→ EXERCISE:
Look through the material below, count the lines containing the word "Yourself", and state only the count.

→ EXERCISE DATA:
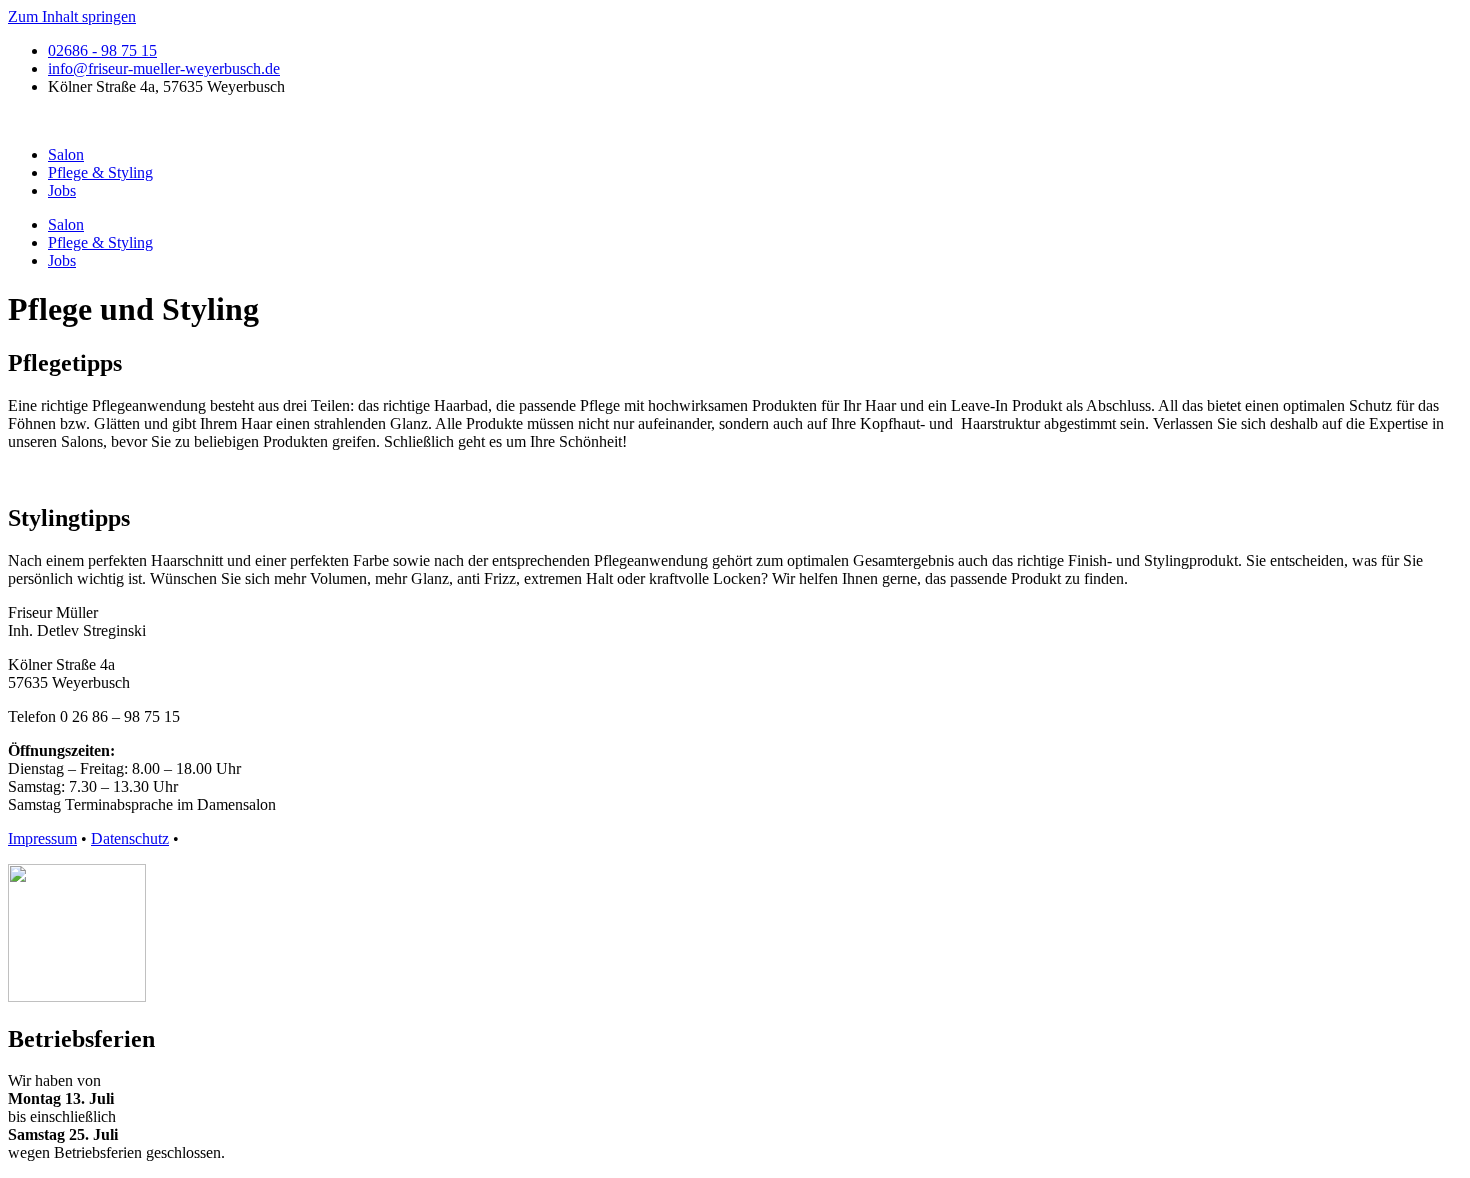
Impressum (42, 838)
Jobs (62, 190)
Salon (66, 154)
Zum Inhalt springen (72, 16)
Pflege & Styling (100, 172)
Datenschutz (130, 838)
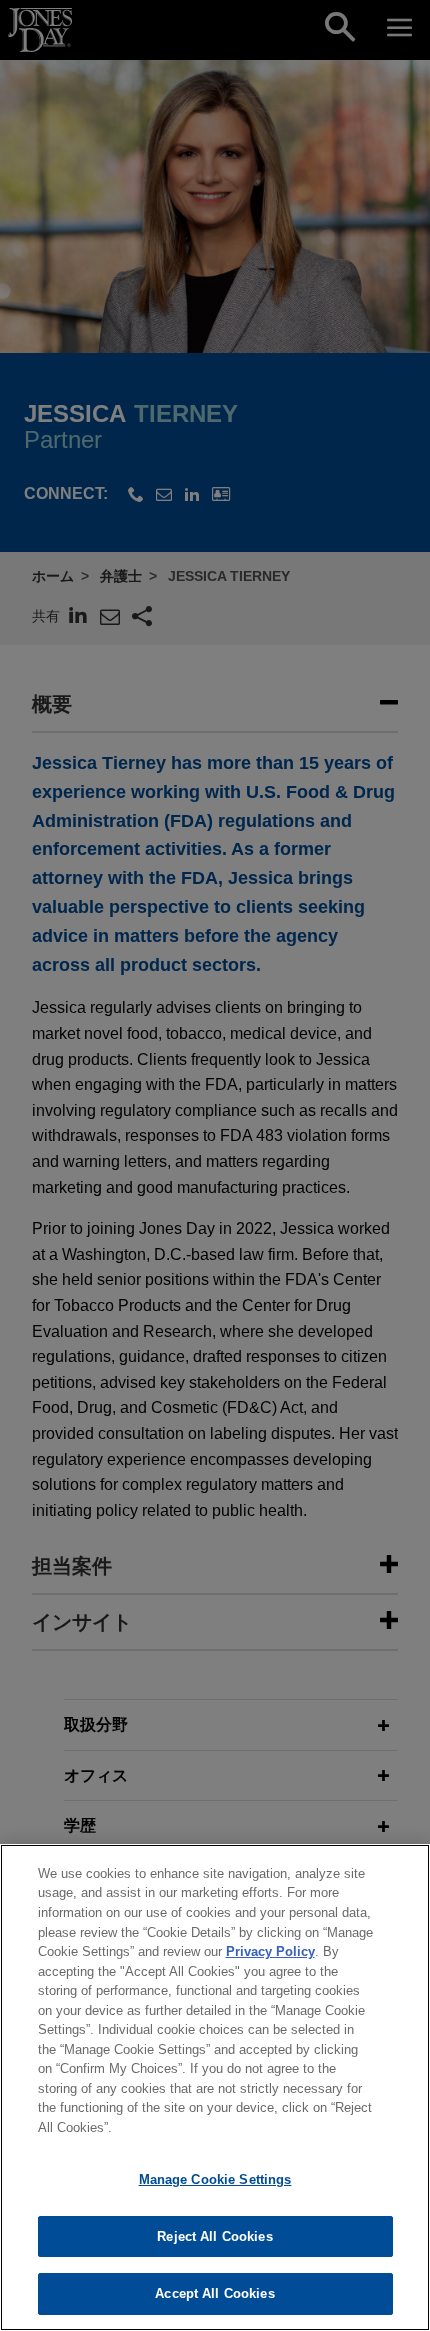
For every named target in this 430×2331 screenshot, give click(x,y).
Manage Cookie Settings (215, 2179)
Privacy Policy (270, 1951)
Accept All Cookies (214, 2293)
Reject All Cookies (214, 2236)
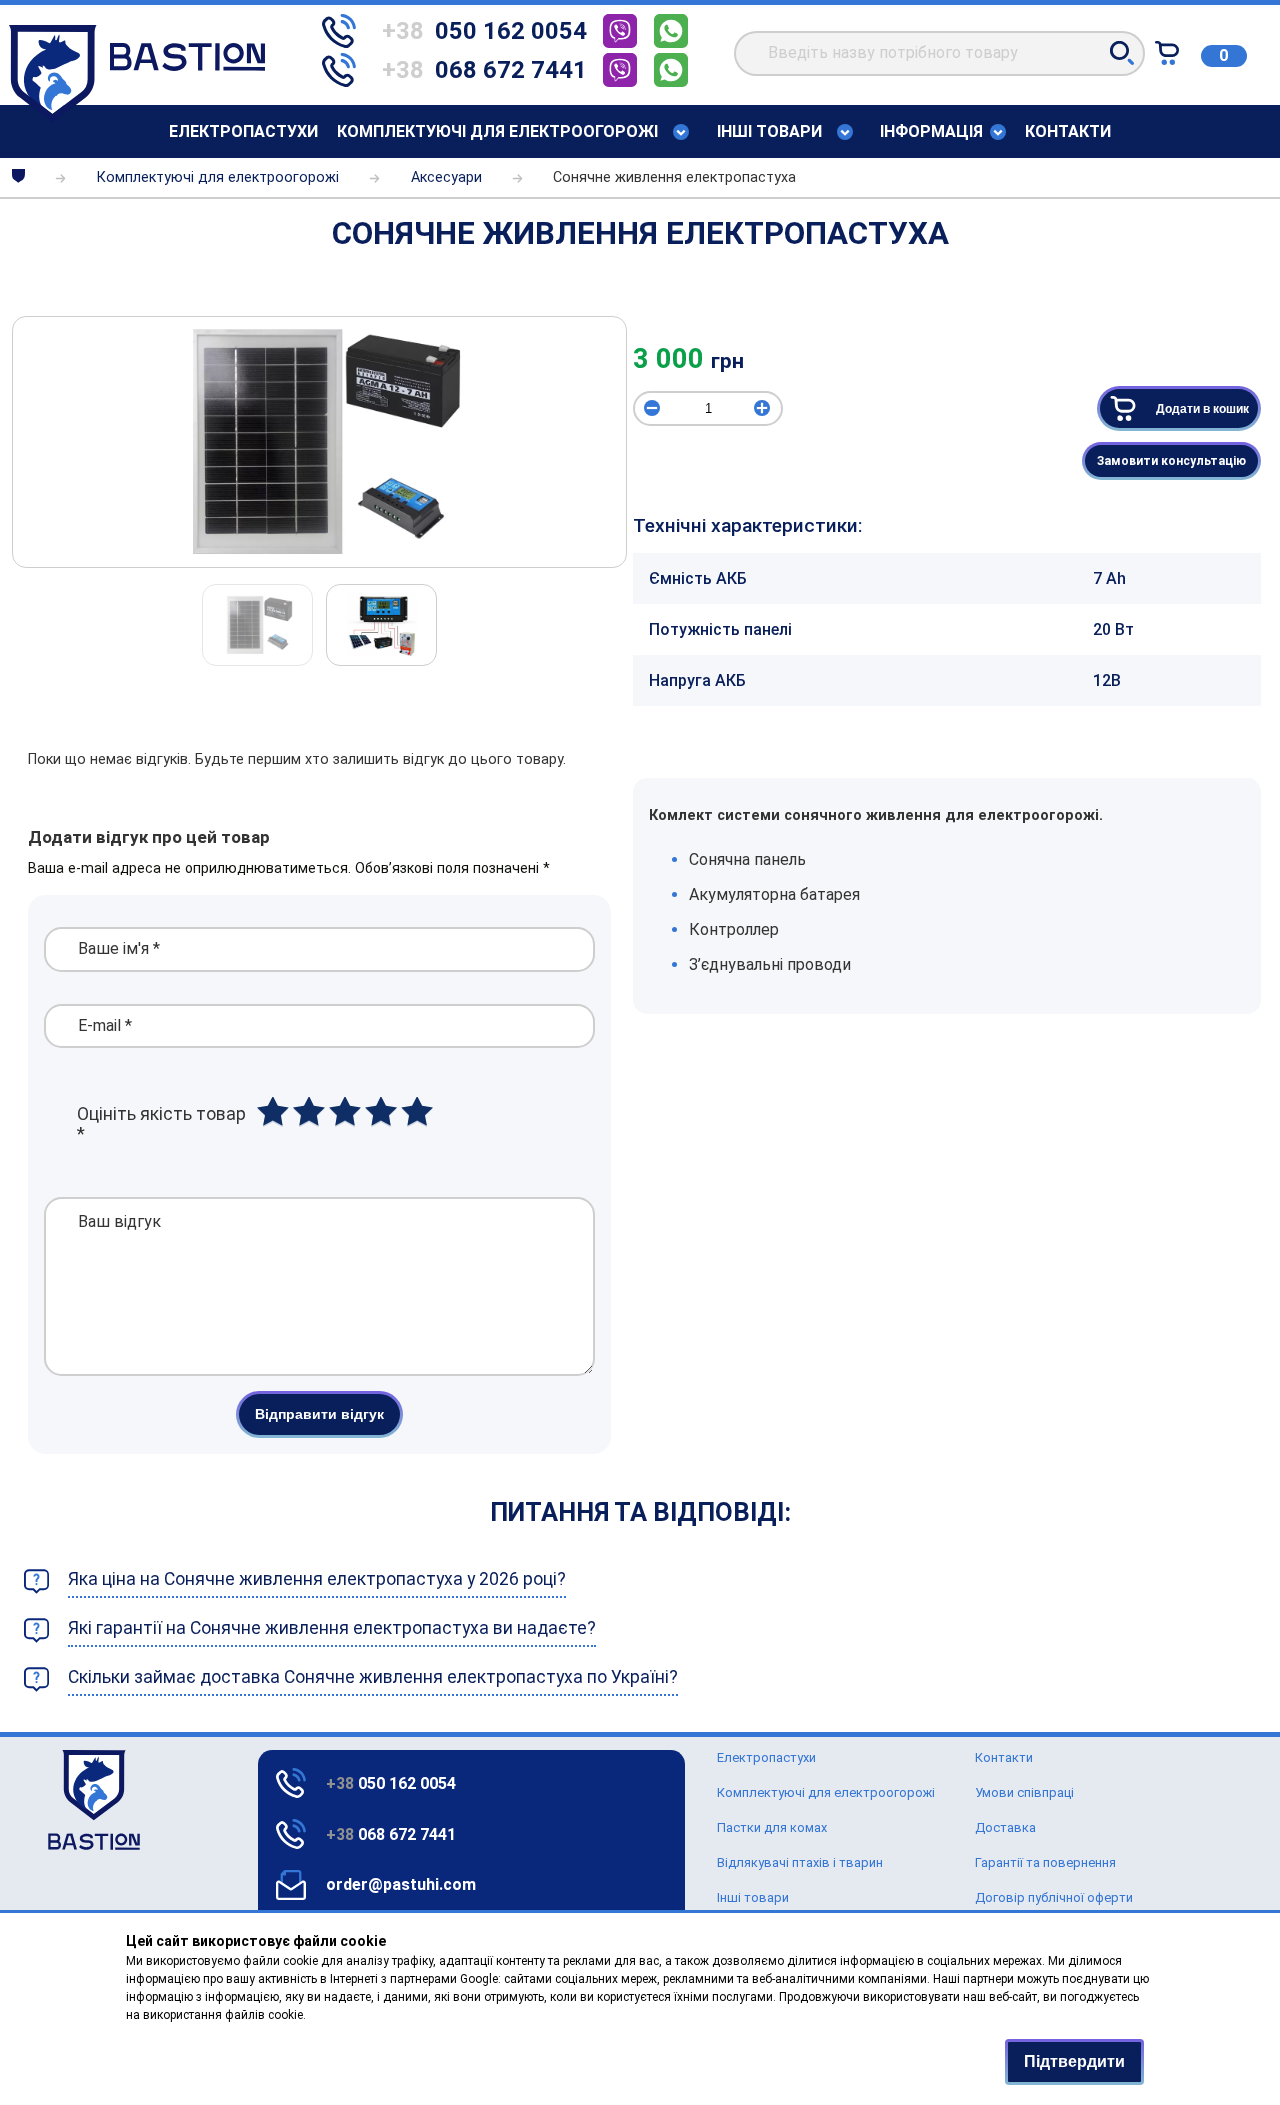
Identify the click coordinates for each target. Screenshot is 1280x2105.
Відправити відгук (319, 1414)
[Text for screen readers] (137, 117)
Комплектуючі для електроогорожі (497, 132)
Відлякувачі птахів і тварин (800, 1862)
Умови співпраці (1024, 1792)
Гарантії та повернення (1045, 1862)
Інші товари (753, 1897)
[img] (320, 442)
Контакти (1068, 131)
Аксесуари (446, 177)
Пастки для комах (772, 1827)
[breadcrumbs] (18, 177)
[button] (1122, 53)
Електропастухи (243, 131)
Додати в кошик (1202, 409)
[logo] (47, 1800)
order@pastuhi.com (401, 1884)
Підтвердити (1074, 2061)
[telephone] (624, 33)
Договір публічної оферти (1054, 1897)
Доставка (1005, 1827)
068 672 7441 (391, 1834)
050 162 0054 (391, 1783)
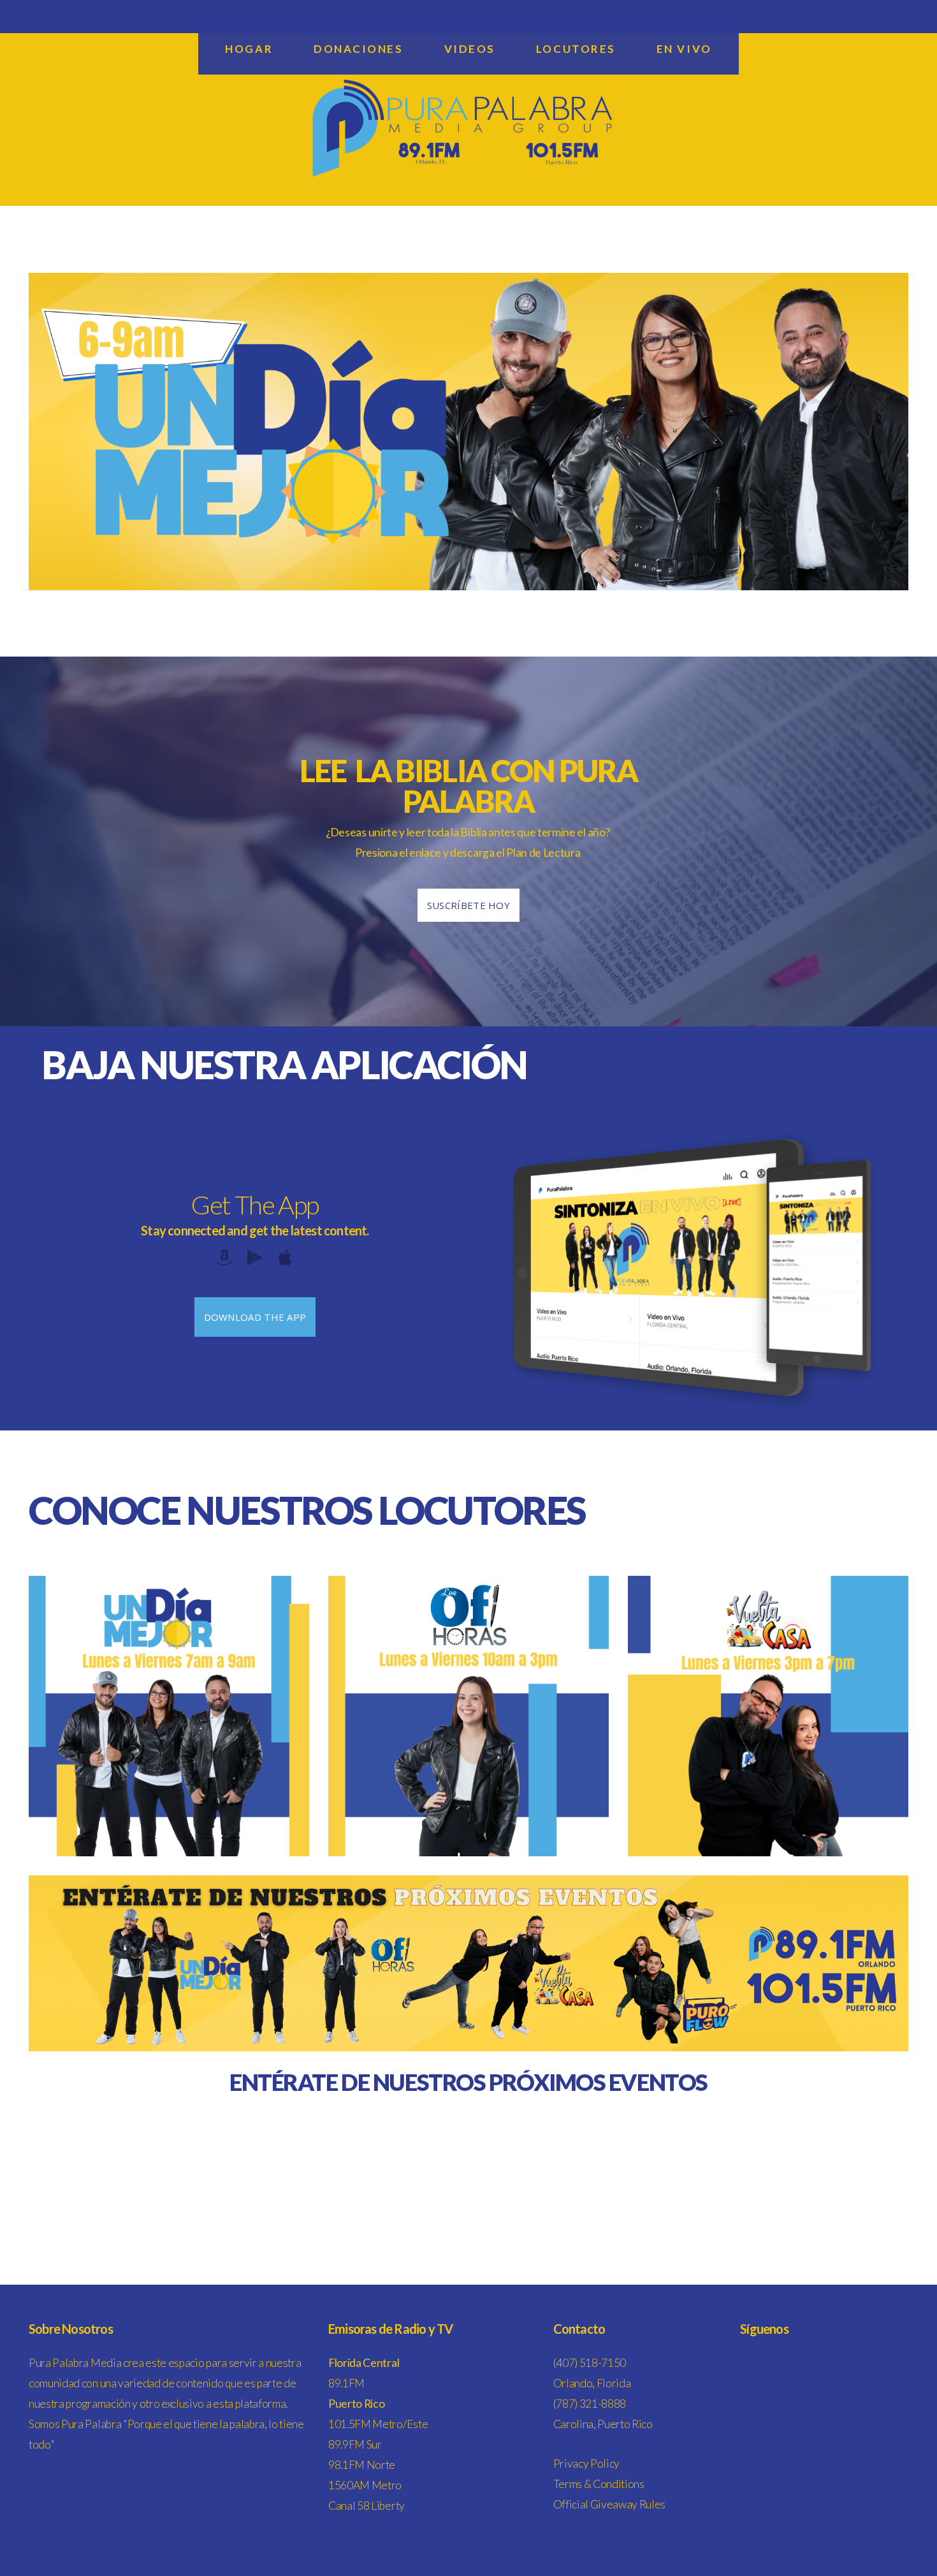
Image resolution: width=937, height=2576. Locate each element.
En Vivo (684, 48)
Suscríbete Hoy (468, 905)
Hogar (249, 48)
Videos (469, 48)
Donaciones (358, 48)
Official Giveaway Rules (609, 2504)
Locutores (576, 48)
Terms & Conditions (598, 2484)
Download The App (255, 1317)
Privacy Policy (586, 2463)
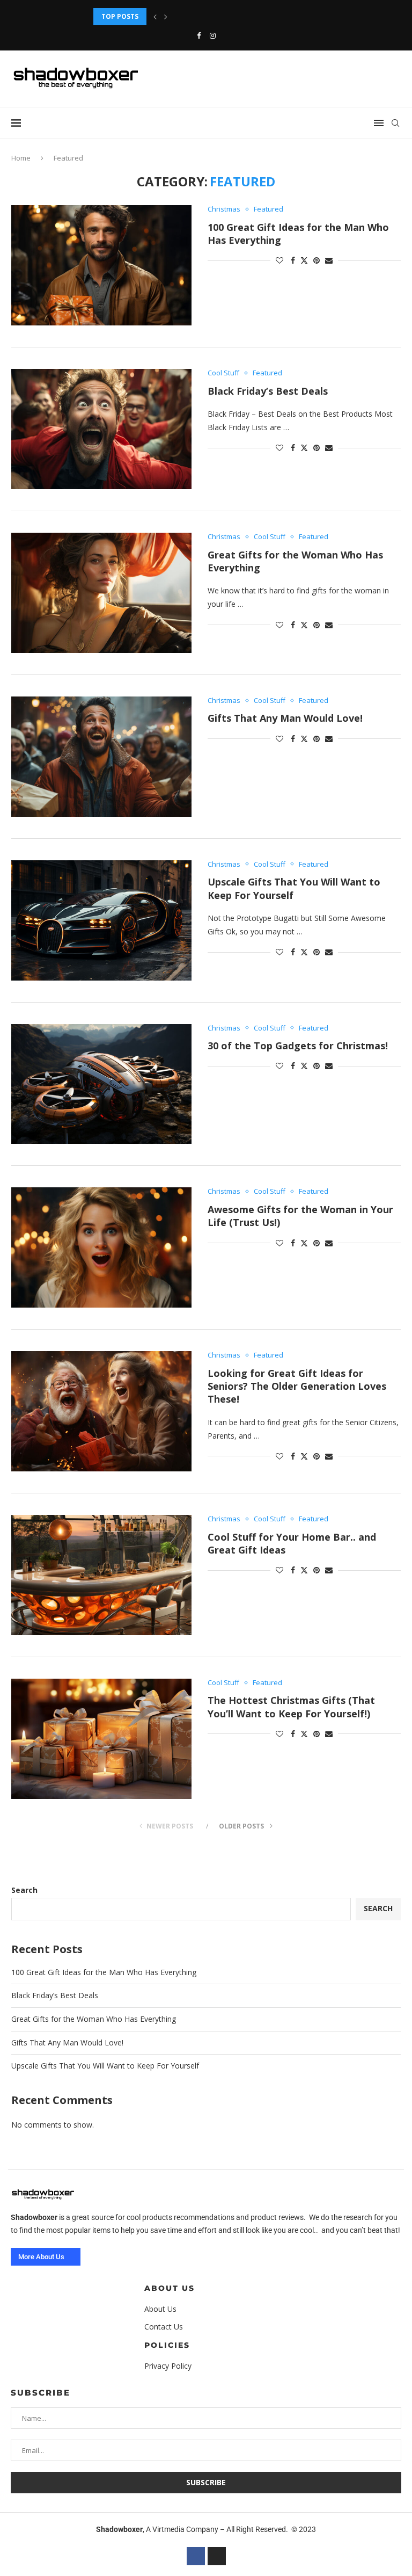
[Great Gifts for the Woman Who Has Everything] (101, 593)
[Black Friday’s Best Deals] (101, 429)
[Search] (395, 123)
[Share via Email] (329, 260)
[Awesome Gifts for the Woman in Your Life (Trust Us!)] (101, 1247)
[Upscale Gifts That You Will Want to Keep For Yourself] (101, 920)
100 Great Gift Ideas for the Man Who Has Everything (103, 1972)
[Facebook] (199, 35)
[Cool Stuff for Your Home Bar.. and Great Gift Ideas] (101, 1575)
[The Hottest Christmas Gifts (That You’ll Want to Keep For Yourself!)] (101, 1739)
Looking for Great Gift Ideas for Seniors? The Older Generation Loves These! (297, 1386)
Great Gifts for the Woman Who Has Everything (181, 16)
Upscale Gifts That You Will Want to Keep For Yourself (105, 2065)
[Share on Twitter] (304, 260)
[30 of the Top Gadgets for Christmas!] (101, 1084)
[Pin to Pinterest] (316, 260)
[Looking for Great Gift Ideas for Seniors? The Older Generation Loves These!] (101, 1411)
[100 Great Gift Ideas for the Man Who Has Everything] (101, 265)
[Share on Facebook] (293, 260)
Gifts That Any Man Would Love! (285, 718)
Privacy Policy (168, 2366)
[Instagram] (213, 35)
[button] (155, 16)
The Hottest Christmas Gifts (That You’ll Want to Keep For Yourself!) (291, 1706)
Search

→ FINISHED TASK:
4